One day I'm wading through flood water in someone's sitting room, trying to persuade them how good it would be to get up at 5am and appear on the telly. The next I'm testing a new hydrogen motorbike (hello to all you bikers out there).
I've seen the back rooms at Buckingham Palace, been down a re-opened coal mine in Hatfield, swung on a crane above the fire-wrecked Cutty Sark and rummaged around Richard Harris's room at the Savoy (it was a bit small). I've had a sit in Robin Gibb's Lamborghini Countach (it too was a bit small), as well as the original Batmobile and I've met a gang of metal detector enthusiasts in a car park in Derbyshire at six in the morning.
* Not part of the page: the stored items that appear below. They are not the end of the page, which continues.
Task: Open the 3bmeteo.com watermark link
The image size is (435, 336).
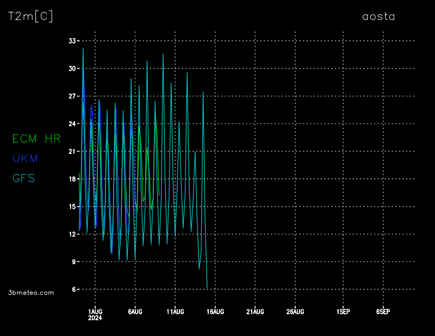Action: [31, 293]
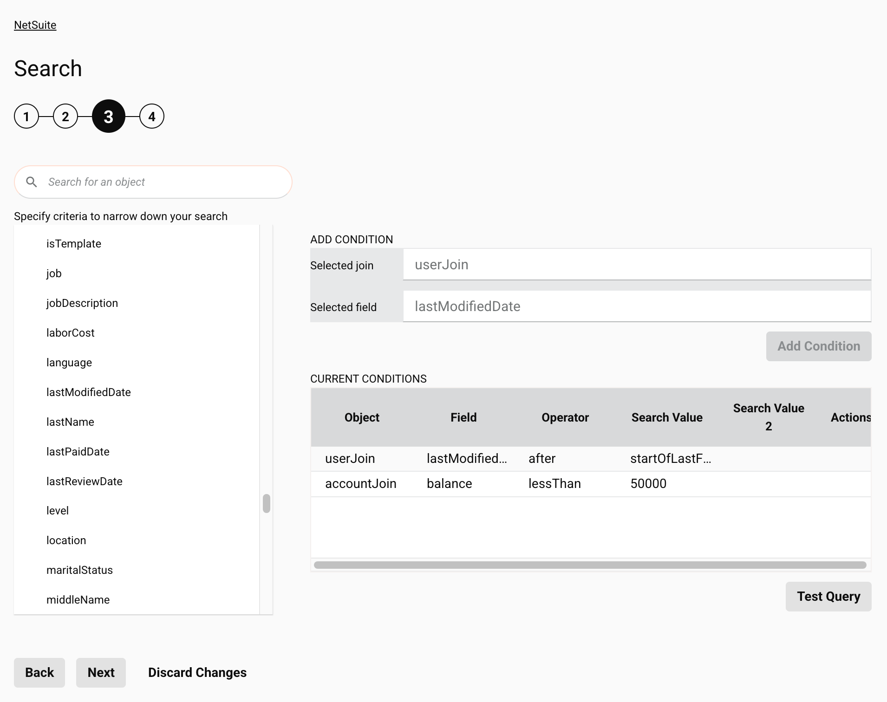Choose the jobDescription field
The width and height of the screenshot is (887, 702).
click(x=82, y=303)
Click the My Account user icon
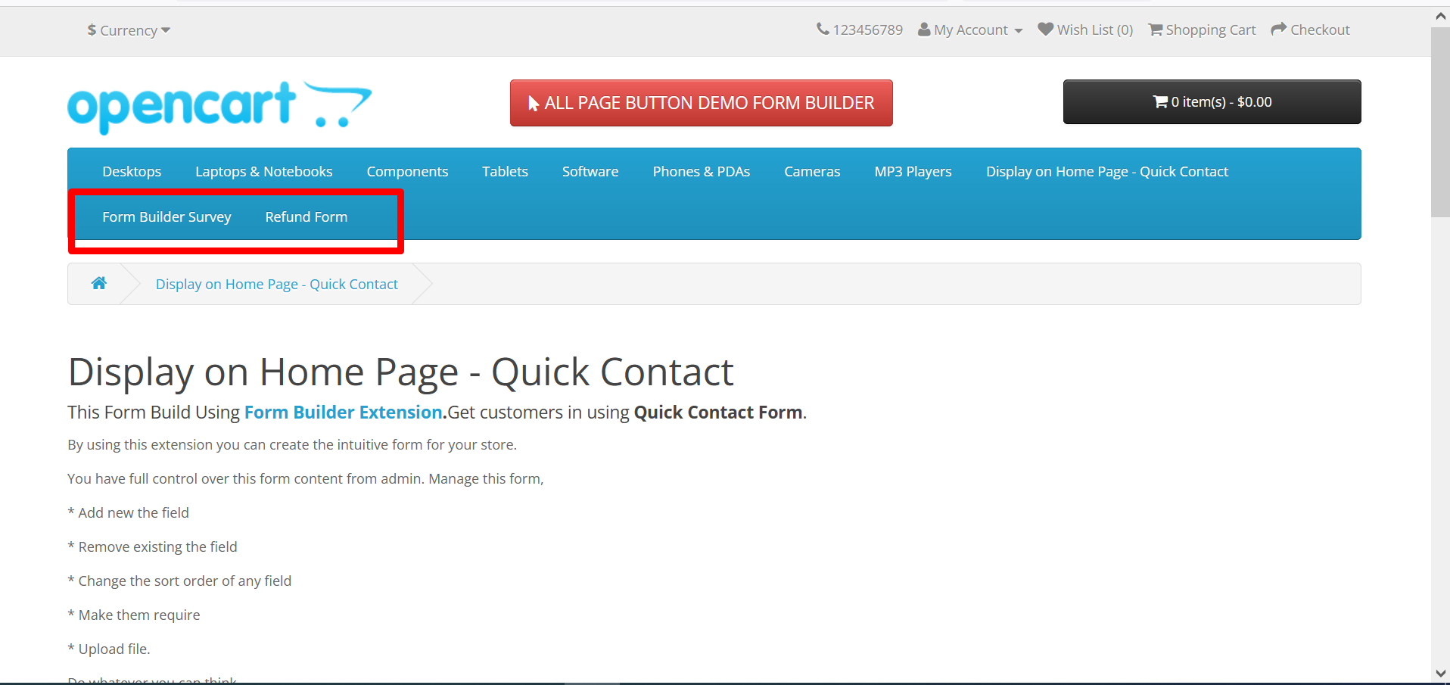The height and width of the screenshot is (685, 1450). (924, 30)
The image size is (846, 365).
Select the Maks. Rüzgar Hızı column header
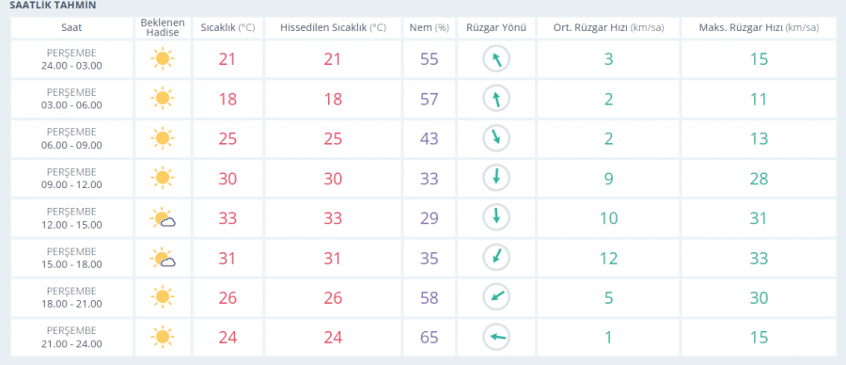coord(759,27)
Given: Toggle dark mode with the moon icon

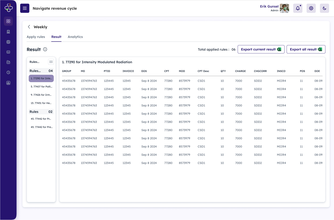Looking at the screenshot, I should tap(324, 8).
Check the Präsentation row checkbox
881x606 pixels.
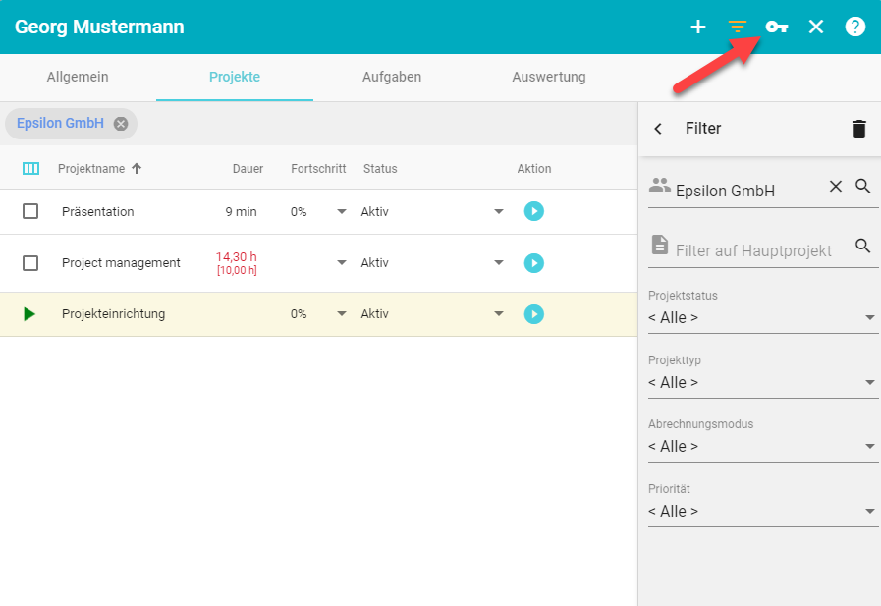point(30,211)
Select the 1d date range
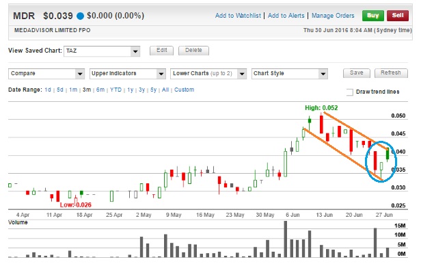The width and height of the screenshot is (421, 264). (x=48, y=90)
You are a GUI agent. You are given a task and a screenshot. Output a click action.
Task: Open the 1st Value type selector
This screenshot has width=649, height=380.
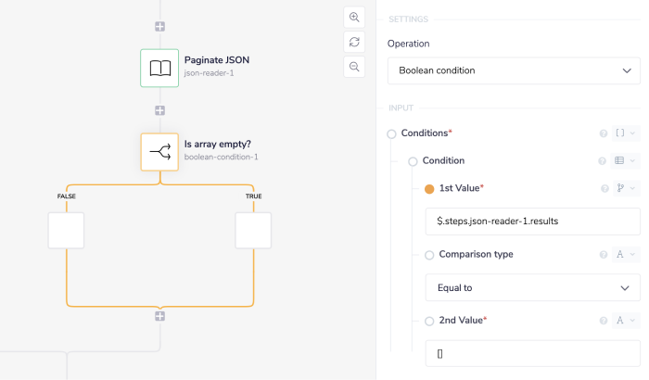point(624,188)
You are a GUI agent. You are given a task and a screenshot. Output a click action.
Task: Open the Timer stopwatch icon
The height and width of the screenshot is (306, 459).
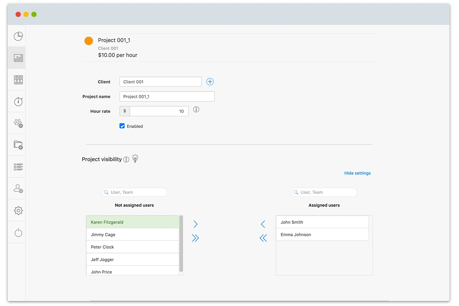(17, 101)
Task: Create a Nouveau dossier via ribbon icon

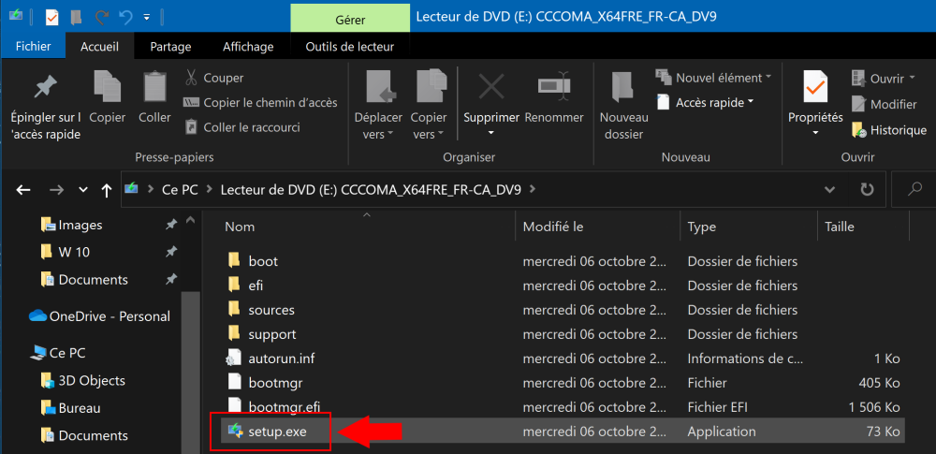Action: (623, 88)
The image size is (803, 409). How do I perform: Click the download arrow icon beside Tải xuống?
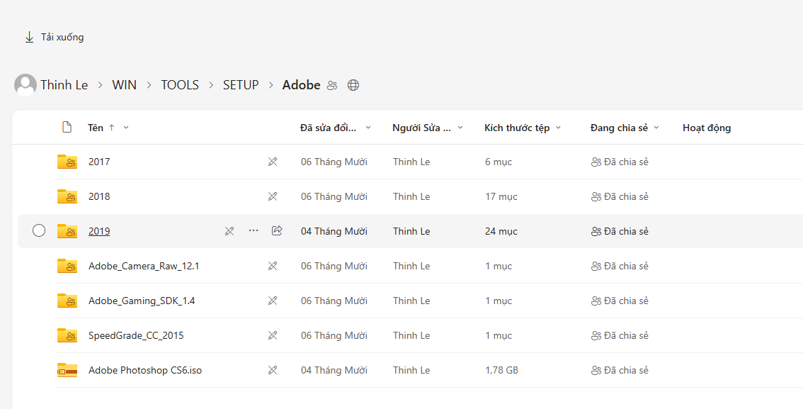tap(29, 37)
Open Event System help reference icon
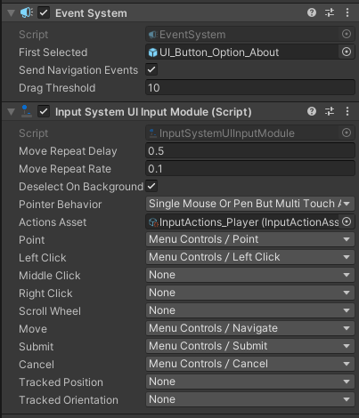 (312, 12)
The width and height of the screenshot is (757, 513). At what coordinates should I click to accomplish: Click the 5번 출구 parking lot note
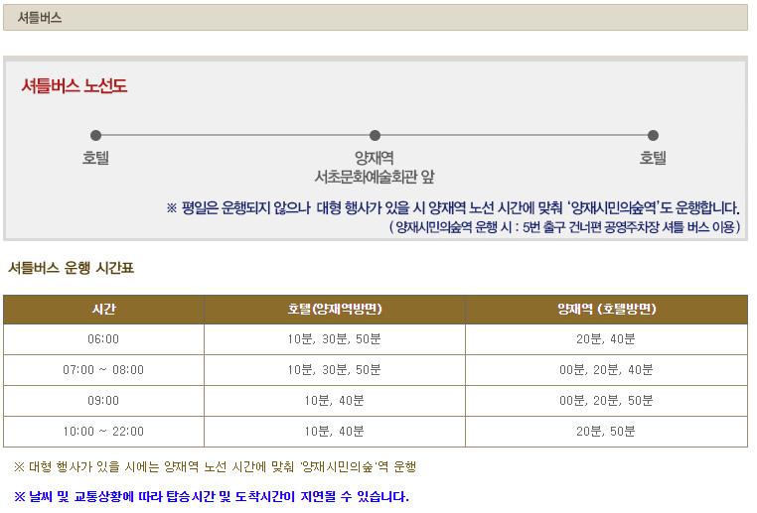[564, 227]
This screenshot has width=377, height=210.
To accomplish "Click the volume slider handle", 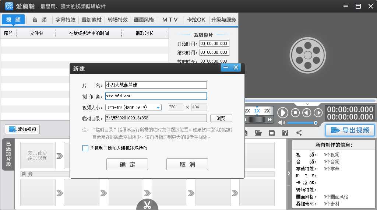I will (x=316, y=123).
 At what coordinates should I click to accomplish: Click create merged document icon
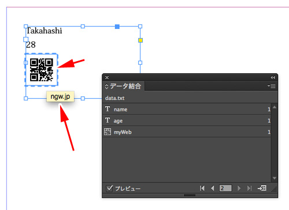(x=262, y=188)
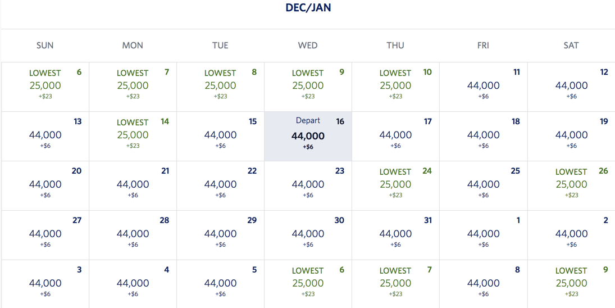Choose December 31 fare cell
Screen dimensions: 615x308
coord(395,235)
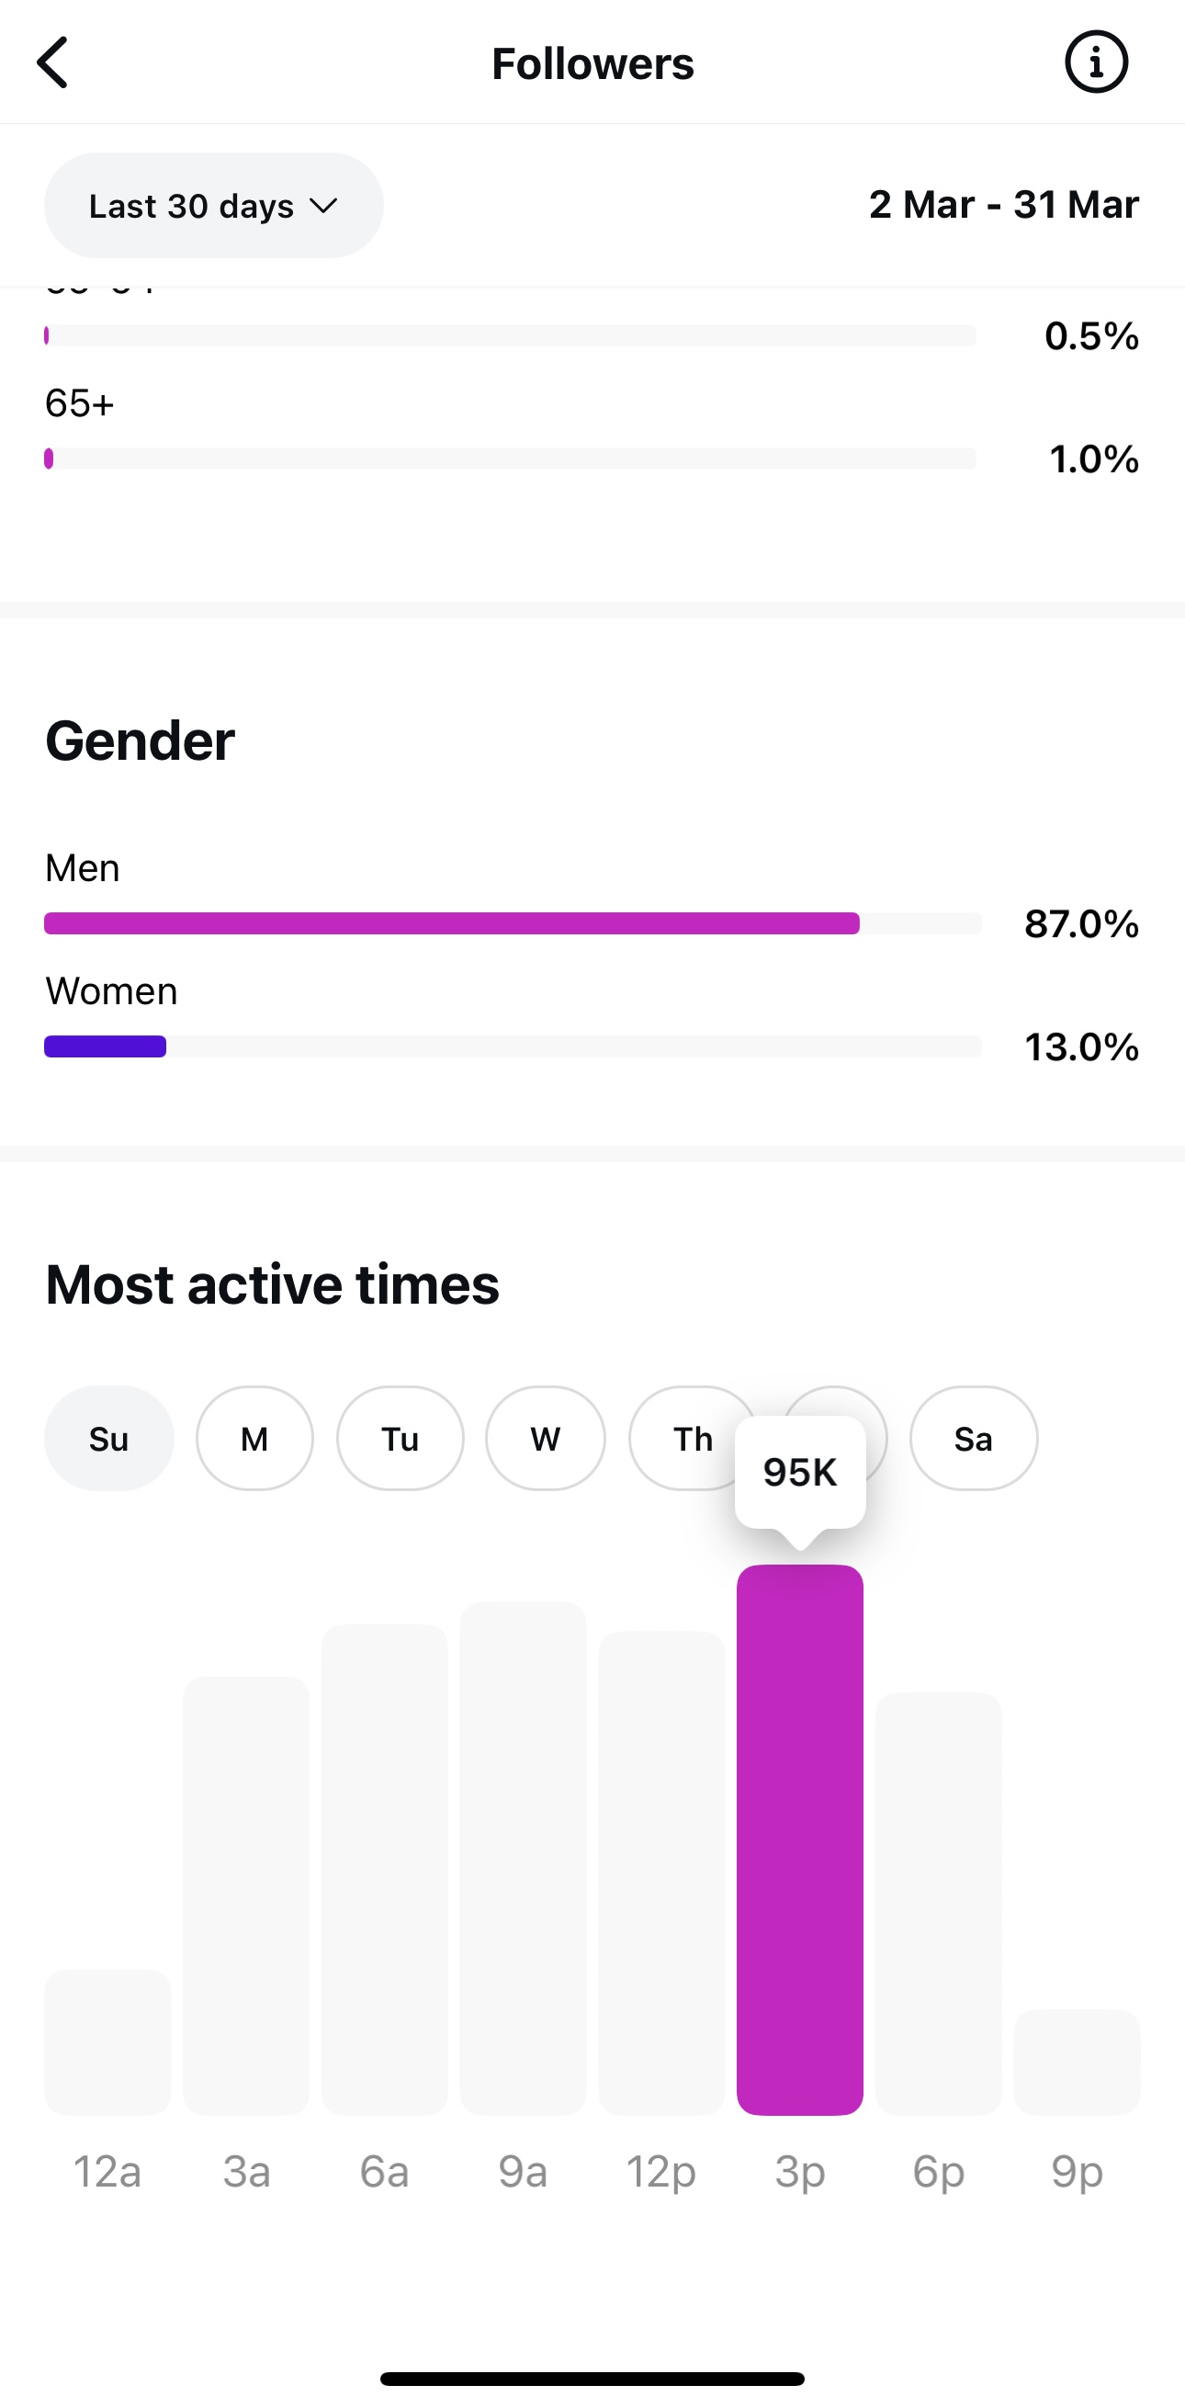Tap the back arrow icon
Image resolution: width=1185 pixels, height=2408 pixels.
pyautogui.click(x=53, y=63)
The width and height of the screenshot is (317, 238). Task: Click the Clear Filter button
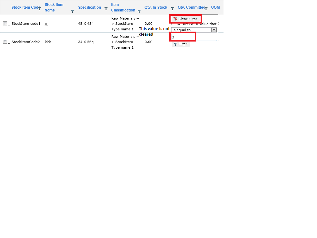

It was a nightmare organising them because they kept putting their headphones on and wandering off to look for treasure. There's me and the cameraman, shouting into the darkness trying to tell them they are about to go live on the telly. In the end, the only thing of value they found wasn't suitable to show on a family programme.
Then there's the range of guests I meet, some very famous, most not, the majority of them either interesting or crackers or both. Everyone has a story to tell. The only thing that is certain, is the 4am alarm call. How I love that.
I don't really know how I got here. I was head vinyl porter at Allders of Bromley for bit, then worked in a bank, then in advertising. Frankly, I wasn't very good at any of it.
Like everyone I know, my job eats up most of my time, but it's still a welcome relief from looking after two young children, which is the most stressful thing I've ever done. Maybe mine are just more badly behaved than everyone else's. I thought they'd idolise me. Not a chance.